# EXERCISE DETAILS
Beginning with the line that has "Open the send feedback icon" and ending with the line that has "The image size is (627, 329).", retype the entries below exactly, except for the pictures.

** Opening SOURCE MATERIAL block **

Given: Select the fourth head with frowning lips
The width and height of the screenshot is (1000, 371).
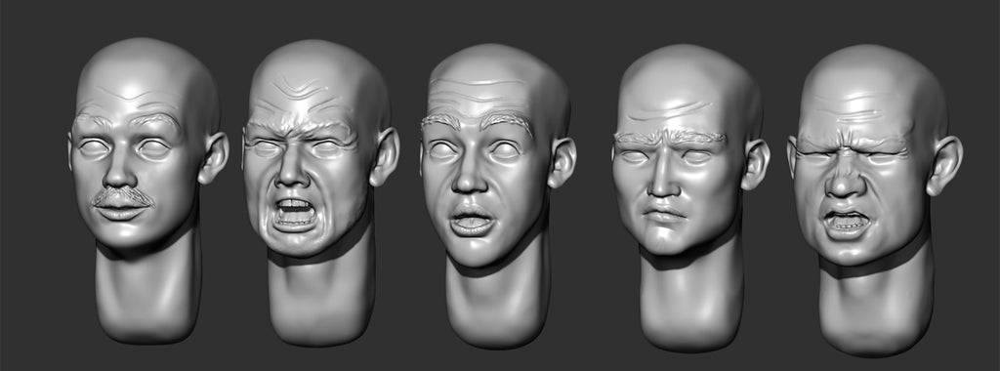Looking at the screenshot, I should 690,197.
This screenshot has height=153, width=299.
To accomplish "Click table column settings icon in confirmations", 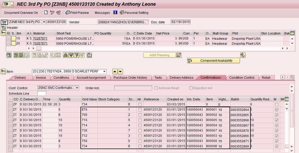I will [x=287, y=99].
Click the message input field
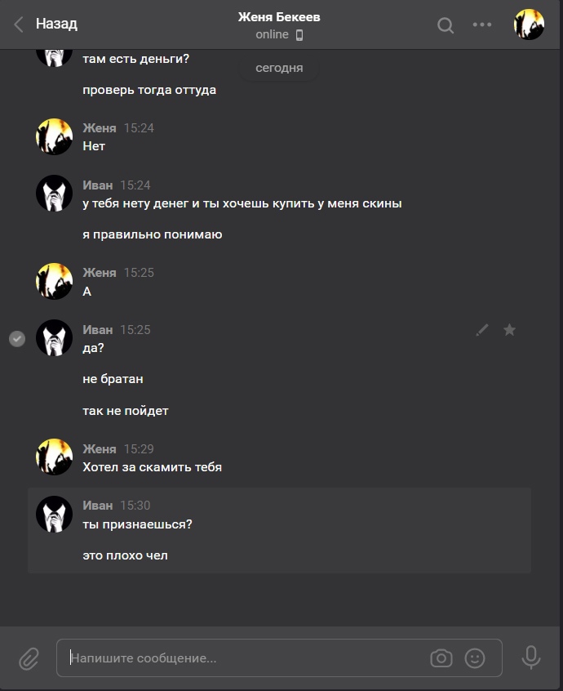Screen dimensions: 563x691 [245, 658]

** Closing SOURCE MATERIAL block **
** Opening SOURCE MATERIAL block **

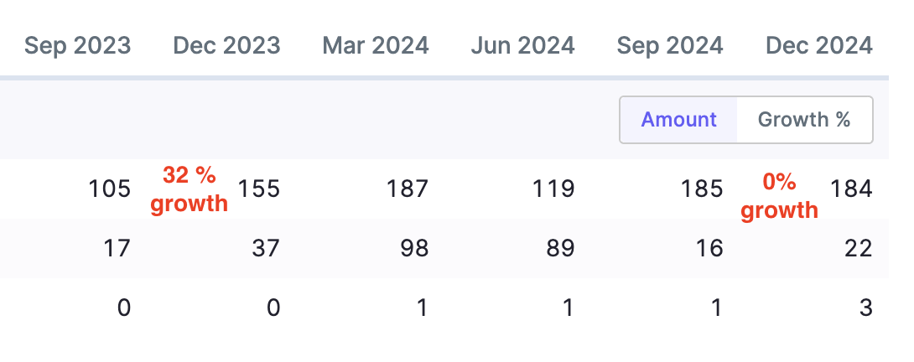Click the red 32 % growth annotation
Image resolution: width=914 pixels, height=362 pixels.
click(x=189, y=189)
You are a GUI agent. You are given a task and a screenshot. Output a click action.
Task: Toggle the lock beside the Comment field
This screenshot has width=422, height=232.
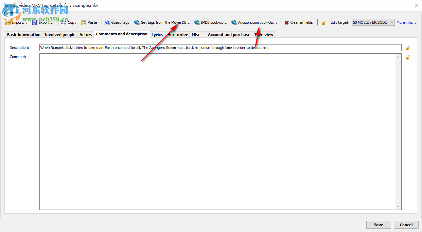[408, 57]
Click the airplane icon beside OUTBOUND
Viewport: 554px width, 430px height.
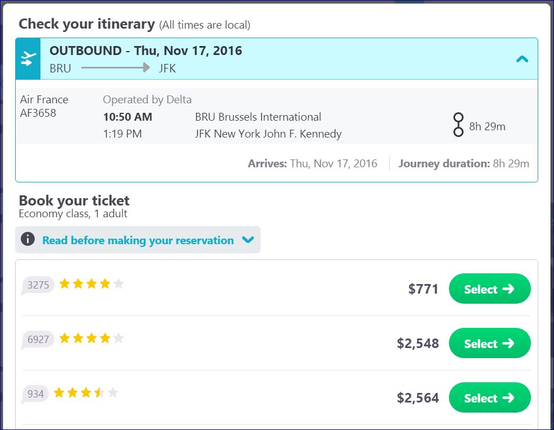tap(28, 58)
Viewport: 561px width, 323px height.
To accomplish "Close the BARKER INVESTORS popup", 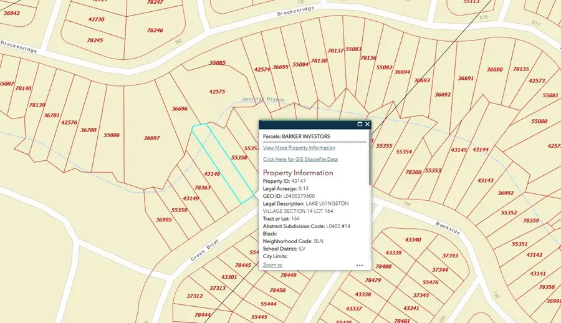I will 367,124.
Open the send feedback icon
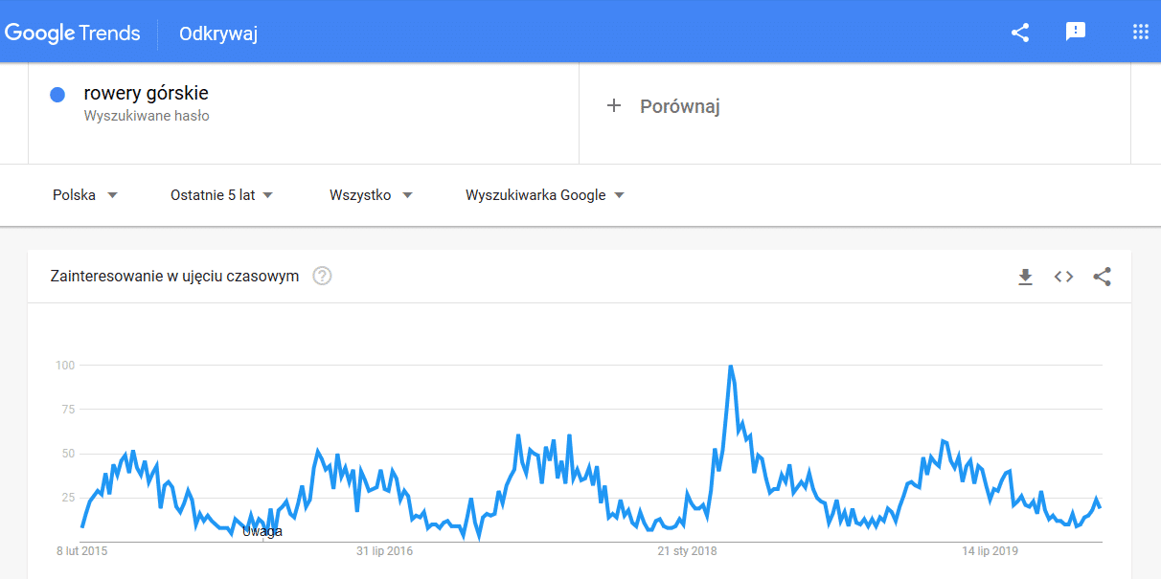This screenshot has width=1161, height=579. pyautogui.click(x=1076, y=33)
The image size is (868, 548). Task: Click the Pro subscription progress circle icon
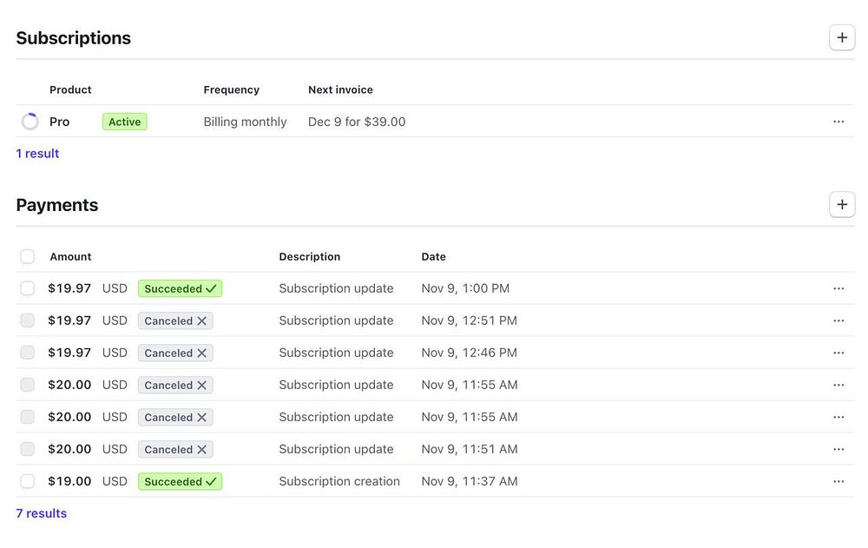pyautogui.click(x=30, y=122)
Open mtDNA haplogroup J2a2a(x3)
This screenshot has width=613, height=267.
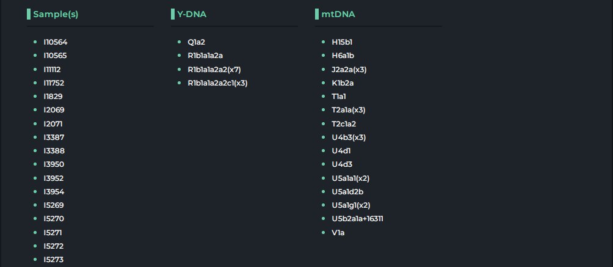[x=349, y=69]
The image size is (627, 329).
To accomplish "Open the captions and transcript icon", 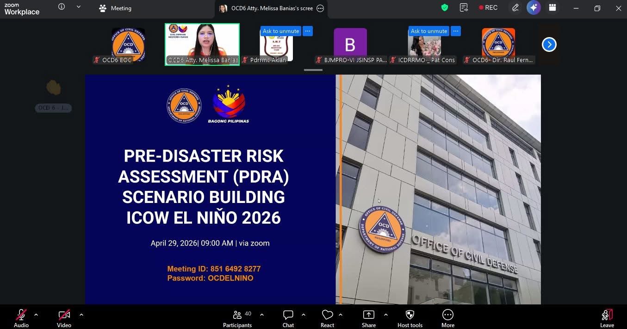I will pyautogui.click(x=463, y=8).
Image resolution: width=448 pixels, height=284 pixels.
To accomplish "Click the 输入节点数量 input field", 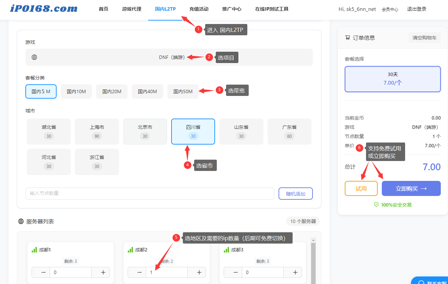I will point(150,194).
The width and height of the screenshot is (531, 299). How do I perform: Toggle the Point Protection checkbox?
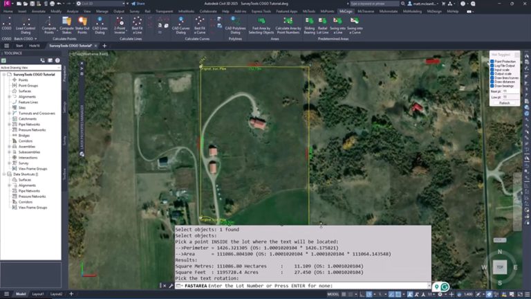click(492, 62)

** Closing SOURCE MATERIAL block **
** Opening SOURCE MATERIAL block **

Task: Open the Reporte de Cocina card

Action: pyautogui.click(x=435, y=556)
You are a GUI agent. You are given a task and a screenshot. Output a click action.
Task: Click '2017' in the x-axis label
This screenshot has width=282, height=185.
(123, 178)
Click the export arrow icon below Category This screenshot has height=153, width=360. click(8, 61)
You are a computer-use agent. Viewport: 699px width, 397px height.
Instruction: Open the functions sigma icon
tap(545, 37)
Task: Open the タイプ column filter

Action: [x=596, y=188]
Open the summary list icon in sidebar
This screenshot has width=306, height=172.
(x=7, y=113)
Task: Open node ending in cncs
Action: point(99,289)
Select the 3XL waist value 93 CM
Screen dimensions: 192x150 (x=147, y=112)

** Closing SOURCE MATERIAL block **

# SOLUTION TO THE PROBLEM
Open the send feedback icon
This screenshot has width=1161, height=579. pyautogui.click(x=1076, y=33)
The image size is (868, 548). Task: Click the Pro subscription progress circle icon
pyautogui.click(x=30, y=122)
Open mtDNA haplogroup J2a2a(x3)
This screenshot has width=613, height=267.
[x=349, y=69]
The image size is (627, 329).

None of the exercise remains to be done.